The Mayo Clinic explains that a panic attack is a sudden episode of intense fear that develops for no apparent reason. Panic attack symptoms may include such physical reactions as chills, nausea and tightness in the throat. People may also have hot flashes, abdominal cramping and trouble swallowing. Whereas panic attacks were once dismissed as nerves or stress, they are now recognized as a real medical response to anxiety.
A Closer Look at Panic Attacks
According to the National Institute of Mental Health (NIMH), panic attacks usually produce a sense of unreality, a fear of impending doom or a fear of losing control. Attacks often cannot be predicted in terms of where or when they will happen, and people may thus worry intensely between episodes and dread the next attack. An attack normally peaks within 10 minutes, but some symptoms may last much longer. The NIMH explains that many people have just one attack and never have another. The tendency to develop panic attacks appears to be inherited, although stress certainly plays a role as well. According to the Mayo Clinic, some research suggests the body's natural fight-or-flight response to danger is involved in panic attacks. If a car was headed in one's direction, for example, the body would react instinctively. This often involves increases in heart rate and breathing as the body prepares itself for a life-threatening situation. Many of the same reactions occur in a panic attack, but the exact causes of panic attack when no obvious danger is present remain unknown. Repeated and apparently unprovoked panic attacks may be a sign of panic disorder, but panic attacks are associated with other anxiety disorders as well. People who suffer from phobias, for example, may experience panic attacks upon exposure to certain triggers. Night terrors, psychological trauma and fear may also invoke panic attacks.
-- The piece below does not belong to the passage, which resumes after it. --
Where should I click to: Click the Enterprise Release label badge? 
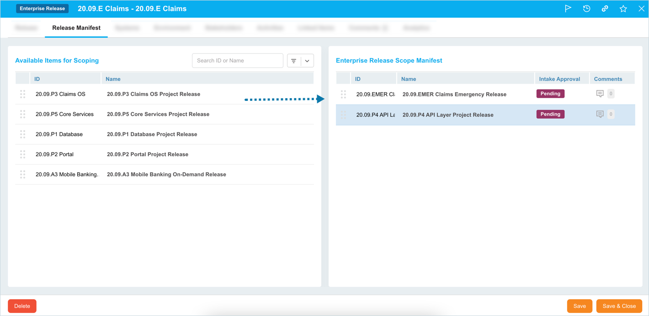[43, 9]
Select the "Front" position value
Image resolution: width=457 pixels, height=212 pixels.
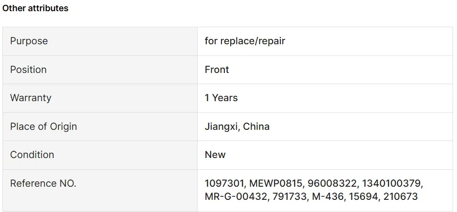(x=217, y=70)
The NIMH cautions that people who have full-blown, repeated panic attacks can become very disabled by their conditions. For this reason, they should seek help for panic attacks before they start to avoid places or situations where panic attacks have occurred. The Mayo Clinic explains that doctors primarily prescribe medications, such as mild sedatives or anti-depressants, and psychotherapy. This treatment, also called counseling or talk therapy, can help patients understand panic attacks and how to cope with them. Techniques that fall under psychotherapy include cognitive behavioral therapy and psychodynamic psychotherapy. Without proper treatment, people's lives can become so restricted that they avoid normal activities, such as grocery shopping or jogging, to prevent panic attacks. Approximately 33 percent of sufferers become housebound or unable to confront a feared situation. Early treatment, however, can prevent panic disorder and agoraphobia.